Anita Friedman is the executive director of Jewish Family and Children's Services of San Francisco, the Peninsula, Marin & Sonoma Counties in California, one of the largest family service institutions in America. JFCS operates more than 40 educational and social service programs, among them assisted living for seniors, adoption, refugee resettlement, assistance to the disabled, services for victims of abuse, counseling, and mental health and education services for children and youth. Each year, JFCS serves more than 100,000 individuals. JFCS, founded in 1850, is also the oldest charitable organization west of the Mississippi River.

== Biography ==
Friedman is a noted speaker, philanthropist, activist, and writer on social policy and human services, immigration, and education on the Holocaust and patterns of genocide.

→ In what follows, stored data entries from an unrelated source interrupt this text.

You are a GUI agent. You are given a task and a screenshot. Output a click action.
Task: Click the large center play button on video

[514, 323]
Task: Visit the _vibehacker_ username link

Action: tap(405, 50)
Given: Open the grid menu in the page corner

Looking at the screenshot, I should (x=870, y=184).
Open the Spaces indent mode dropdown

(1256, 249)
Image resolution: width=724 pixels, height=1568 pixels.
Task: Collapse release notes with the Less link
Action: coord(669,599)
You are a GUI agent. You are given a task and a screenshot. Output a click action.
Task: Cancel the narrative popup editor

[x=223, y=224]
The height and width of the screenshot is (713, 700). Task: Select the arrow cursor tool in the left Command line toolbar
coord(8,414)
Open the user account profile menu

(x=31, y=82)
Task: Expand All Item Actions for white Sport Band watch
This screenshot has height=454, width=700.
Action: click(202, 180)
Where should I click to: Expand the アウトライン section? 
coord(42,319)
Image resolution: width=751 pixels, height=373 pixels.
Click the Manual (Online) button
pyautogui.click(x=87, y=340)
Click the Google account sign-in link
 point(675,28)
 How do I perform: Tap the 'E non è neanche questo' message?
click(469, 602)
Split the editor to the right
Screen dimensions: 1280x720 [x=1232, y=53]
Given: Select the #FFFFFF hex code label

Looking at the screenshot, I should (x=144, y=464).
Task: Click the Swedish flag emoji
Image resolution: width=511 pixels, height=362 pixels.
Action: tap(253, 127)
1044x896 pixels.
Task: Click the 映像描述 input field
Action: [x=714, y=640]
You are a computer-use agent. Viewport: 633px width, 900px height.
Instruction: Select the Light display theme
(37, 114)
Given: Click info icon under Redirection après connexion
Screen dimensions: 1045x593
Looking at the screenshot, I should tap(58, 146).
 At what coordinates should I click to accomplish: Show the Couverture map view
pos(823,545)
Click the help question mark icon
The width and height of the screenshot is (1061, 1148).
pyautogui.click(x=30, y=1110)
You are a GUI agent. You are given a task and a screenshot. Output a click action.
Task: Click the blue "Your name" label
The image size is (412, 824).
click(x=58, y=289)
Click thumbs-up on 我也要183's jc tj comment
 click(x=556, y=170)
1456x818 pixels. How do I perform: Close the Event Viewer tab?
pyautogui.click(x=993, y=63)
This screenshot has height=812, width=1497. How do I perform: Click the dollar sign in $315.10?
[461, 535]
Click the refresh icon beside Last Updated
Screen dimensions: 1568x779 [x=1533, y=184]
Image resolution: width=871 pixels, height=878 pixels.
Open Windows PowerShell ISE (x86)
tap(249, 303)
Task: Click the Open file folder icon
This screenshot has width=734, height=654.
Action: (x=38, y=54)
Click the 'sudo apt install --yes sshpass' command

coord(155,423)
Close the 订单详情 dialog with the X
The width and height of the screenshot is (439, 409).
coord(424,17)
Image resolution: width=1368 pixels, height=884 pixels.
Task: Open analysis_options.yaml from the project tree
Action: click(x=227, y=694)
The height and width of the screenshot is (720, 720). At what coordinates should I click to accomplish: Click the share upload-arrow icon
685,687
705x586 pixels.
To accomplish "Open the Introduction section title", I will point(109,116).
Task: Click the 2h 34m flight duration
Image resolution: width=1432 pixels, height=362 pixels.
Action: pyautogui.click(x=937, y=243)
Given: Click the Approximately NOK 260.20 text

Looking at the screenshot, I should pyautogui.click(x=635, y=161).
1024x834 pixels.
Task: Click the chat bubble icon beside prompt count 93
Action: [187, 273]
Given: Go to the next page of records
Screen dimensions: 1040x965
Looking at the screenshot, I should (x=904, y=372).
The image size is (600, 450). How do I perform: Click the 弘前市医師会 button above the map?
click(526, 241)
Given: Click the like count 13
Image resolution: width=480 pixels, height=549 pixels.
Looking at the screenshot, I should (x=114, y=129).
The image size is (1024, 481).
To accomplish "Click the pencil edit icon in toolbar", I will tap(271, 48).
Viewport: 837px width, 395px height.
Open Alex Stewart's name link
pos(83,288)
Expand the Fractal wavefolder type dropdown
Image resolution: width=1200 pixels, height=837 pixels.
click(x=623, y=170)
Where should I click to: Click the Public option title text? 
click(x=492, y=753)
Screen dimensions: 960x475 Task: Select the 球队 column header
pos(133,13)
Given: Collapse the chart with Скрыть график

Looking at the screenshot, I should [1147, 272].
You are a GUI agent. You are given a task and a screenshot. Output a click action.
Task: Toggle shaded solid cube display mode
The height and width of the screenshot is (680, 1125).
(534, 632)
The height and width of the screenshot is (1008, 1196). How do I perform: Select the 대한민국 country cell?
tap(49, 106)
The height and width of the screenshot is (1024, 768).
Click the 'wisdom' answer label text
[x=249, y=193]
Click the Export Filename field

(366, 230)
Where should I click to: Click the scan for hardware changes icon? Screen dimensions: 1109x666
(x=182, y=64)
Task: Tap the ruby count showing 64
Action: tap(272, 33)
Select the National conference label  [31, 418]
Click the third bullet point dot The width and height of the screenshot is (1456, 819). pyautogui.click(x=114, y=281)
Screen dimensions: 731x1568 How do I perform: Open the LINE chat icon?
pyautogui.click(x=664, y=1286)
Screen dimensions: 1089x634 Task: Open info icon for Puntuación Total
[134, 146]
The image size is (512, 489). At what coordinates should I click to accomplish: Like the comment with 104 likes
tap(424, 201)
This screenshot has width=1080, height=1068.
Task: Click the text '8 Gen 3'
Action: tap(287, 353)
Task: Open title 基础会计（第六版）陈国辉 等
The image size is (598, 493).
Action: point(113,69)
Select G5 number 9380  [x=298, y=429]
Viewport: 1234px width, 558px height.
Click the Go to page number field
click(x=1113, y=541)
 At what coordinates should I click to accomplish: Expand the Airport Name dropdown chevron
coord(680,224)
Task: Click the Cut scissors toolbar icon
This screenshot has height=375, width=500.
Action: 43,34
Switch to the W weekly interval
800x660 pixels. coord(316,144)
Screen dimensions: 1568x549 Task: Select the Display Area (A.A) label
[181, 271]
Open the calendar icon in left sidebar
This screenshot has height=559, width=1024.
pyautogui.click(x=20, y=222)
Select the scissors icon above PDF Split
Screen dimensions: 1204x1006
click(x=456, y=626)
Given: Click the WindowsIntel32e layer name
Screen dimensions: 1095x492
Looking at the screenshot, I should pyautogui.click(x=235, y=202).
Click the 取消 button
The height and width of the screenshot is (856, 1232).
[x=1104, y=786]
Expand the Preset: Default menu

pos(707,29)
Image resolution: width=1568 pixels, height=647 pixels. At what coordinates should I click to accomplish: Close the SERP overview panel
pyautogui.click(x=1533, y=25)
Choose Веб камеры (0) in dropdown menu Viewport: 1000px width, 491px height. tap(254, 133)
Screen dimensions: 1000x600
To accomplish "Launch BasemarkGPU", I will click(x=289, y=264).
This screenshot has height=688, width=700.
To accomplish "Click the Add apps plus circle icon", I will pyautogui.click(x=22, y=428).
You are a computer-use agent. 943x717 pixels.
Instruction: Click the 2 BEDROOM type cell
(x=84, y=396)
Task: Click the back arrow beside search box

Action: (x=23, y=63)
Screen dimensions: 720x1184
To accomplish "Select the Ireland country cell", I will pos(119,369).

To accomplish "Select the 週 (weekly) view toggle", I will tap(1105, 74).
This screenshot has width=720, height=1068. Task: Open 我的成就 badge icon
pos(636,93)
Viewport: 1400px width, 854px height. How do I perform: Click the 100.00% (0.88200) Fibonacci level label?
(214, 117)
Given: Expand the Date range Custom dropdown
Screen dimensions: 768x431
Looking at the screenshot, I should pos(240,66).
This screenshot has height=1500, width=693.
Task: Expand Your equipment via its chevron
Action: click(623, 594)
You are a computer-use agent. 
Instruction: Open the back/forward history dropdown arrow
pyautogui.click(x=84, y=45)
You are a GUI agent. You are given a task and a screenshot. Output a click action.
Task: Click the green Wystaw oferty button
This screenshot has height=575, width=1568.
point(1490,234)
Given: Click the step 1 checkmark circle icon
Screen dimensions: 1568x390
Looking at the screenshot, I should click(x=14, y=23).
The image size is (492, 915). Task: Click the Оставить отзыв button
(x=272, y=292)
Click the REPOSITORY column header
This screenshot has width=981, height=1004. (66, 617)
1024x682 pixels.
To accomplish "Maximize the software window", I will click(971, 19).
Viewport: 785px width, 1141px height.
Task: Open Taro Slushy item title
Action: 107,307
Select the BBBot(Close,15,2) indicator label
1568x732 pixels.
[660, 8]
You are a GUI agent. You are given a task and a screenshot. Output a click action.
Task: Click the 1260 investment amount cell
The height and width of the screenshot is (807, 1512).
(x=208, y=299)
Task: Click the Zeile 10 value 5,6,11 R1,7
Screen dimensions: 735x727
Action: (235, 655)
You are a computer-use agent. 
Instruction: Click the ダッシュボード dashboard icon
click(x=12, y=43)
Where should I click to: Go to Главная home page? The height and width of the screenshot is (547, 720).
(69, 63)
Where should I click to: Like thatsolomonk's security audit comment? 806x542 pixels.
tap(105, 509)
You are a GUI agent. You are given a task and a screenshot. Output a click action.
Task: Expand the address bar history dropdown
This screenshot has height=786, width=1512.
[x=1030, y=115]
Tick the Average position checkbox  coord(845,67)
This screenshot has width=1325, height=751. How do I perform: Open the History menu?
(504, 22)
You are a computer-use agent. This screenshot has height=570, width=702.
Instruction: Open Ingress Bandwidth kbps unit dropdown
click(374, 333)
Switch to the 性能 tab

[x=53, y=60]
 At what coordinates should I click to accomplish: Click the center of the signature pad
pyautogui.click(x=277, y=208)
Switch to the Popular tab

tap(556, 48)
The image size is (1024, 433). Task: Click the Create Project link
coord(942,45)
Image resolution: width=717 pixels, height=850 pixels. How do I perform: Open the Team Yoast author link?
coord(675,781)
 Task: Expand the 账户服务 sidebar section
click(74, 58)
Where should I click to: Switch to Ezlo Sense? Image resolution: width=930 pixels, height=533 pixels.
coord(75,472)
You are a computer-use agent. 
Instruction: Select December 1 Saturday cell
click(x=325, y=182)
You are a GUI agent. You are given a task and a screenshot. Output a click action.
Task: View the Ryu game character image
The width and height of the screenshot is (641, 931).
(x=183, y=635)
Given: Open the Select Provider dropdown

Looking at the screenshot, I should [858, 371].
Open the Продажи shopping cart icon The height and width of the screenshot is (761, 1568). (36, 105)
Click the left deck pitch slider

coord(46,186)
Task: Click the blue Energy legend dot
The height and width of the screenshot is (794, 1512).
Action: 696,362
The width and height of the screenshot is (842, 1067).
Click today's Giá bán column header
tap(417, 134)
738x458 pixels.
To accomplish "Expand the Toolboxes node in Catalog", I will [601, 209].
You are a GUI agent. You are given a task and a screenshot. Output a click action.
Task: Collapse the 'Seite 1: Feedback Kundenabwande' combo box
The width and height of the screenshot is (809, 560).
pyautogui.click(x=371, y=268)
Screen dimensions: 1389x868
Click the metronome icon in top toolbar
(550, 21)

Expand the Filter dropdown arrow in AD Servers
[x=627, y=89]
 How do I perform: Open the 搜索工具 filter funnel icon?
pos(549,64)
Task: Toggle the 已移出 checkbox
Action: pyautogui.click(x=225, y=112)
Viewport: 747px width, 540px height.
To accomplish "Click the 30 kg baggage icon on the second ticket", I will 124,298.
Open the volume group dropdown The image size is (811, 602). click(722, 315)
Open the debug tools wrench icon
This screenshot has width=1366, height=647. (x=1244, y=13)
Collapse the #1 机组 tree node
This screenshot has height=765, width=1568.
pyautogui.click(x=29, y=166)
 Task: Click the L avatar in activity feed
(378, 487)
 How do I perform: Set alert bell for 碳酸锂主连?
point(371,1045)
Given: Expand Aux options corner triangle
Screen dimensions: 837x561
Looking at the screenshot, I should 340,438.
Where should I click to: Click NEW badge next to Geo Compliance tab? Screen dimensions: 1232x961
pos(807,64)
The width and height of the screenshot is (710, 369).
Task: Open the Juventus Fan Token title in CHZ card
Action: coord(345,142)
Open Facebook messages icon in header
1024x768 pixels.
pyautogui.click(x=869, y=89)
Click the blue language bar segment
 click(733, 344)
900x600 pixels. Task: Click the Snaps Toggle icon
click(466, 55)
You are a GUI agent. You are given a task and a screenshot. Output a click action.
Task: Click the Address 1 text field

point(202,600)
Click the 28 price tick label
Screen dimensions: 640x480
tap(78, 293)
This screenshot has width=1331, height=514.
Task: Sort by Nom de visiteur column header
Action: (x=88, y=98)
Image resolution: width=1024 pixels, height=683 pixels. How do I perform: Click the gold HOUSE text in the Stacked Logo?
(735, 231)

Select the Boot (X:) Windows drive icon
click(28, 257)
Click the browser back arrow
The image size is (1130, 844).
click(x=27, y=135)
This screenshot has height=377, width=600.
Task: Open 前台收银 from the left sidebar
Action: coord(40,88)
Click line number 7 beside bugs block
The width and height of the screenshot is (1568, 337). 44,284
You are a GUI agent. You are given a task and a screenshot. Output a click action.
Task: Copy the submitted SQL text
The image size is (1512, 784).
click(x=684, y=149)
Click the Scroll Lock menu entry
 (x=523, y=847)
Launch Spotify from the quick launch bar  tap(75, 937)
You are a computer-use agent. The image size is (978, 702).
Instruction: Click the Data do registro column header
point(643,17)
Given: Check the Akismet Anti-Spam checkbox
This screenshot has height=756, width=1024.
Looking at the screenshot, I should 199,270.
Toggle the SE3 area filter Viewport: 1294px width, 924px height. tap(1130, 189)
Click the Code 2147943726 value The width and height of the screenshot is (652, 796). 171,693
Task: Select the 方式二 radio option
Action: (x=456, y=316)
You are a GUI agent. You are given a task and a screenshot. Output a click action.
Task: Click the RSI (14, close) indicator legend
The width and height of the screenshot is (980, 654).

Anita Friedman was born in New York City, attended the University of California at Berkeley, and completed her doctoral degree at the University of San Francisco. Dr. Friedman is a child of Holocaust survivors and lives in San Francisco with her husband and three sons.

== Career ==

Friedman joined JFCS in 1979. During Friedman's leadership at JFCS, the organization has received national recognition for its programs that include Parents Place, a resource center for new parents and children, Seniors-At-Home, a model continuum of care for frail elderly, and the Center for Children and Youth, providing clinical and educational programs for children, families, clinicians, and educators.

She is the editor of Rywka's Diary, published in English in 2015 by Harper. It is now in print in more than a dozen other languages. She has been an international leader in the provision of innovative human services and active in restoring Jewish life in Poland.

Dr. Friedman has served as a Commissioner of the San Francisco Human Services Commission. She serves on the national board of the American Israel Public Affairs Committee, the Taube Foundation for Jewish Life & Culture, and is President of the Board of Trustees of the Koret Foundation.

She also serves as a Trustee on the Boards of the University of Southern California's Shoah Foundation, the Shalom Hartman Institute of North America, and is Vice President of the International Board of Governors of Tel Aviv University.

== Awards and recognitions ==
Friedman has received numerous awards, including the San Francisco Business Times Most Influential Women in Business Award, SPUR's Silver Spur Award for civic leadership, the International Louis Kraft Award for professionals in Jewish communal service, Hadassah's highest honor, the Myrtle Wreath Award, Jewish Community Federation's Professional of the Year, the State of California Family Service Council Award, the Koret Prize for leadership in community service, and a distinguished service award from A Wider Bridge.